Data records:
━━━━━━━━━━━━━━━━

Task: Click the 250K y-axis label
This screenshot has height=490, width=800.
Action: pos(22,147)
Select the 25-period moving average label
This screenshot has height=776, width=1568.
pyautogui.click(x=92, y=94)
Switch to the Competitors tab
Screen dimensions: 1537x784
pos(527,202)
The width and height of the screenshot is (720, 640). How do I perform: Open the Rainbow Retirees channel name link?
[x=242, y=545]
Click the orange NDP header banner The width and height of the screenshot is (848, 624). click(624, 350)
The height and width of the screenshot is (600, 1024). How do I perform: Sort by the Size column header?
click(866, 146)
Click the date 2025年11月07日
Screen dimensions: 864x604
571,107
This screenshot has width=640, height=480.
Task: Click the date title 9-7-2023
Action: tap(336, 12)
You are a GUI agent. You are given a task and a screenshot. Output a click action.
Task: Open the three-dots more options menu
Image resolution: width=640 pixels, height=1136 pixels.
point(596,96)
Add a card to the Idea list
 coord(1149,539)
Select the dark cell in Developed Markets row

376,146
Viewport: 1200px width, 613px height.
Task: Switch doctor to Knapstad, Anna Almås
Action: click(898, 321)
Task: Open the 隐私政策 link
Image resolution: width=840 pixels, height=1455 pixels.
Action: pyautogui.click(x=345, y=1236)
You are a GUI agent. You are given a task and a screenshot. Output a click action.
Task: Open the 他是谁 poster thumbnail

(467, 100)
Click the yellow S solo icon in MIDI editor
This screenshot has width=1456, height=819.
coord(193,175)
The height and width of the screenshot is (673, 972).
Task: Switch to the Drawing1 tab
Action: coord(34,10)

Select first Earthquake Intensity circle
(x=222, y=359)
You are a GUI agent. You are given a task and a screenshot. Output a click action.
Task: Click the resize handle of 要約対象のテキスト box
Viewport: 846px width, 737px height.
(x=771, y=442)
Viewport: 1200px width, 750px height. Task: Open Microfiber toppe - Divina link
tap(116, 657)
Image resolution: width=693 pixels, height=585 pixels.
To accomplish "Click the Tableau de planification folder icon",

━━━━━━━━━━━━━━━━

# [AIM]
Please copy out the lines of the items from the line with "Click the date 2025年11月07日" up to and including the line with "tap(116, 657)", reproducing them word for word.

# [CORRECT OUTPUT]
Click the date 2025年11月07日
Screen dimensions: 864x604
571,107
This screenshot has width=640, height=480.
Task: Click the date title 9-7-2023
Action: tap(336, 12)
You are a GUI agent. You are given a task and a screenshot. Output a click action.
Task: Open the three-dots more options menu
Image resolution: width=640 pixels, height=1136 pixels.
point(596,96)
Add a card to the Idea list
 coord(1149,539)
Select the dark cell in Developed Markets row

376,146
Viewport: 1200px width, 613px height.
Task: Switch doctor to Knapstad, Anna Almås
Action: click(898, 321)
Task: Open the 隐私政策 link
Image resolution: width=840 pixels, height=1455 pixels.
Action: pyautogui.click(x=345, y=1236)
You are a GUI agent. You are given a task and a screenshot. Output a click action.
Task: Open the 他是谁 poster thumbnail

(467, 100)
Click the yellow S solo icon in MIDI editor
This screenshot has width=1456, height=819.
coord(193,175)
The height and width of the screenshot is (673, 972).
Task: Switch to the Drawing1 tab
Action: coord(34,10)

Select first Earthquake Intensity circle
(x=222, y=359)
You are a GUI agent. You are given a task and a screenshot. Output a click action.
Task: Click the resize handle of 要約対象のテキスト box
Viewport: 846px width, 737px height.
(x=771, y=442)
Viewport: 1200px width, 750px height. Task: Open Microfiber toppe - Divina link
tap(116, 657)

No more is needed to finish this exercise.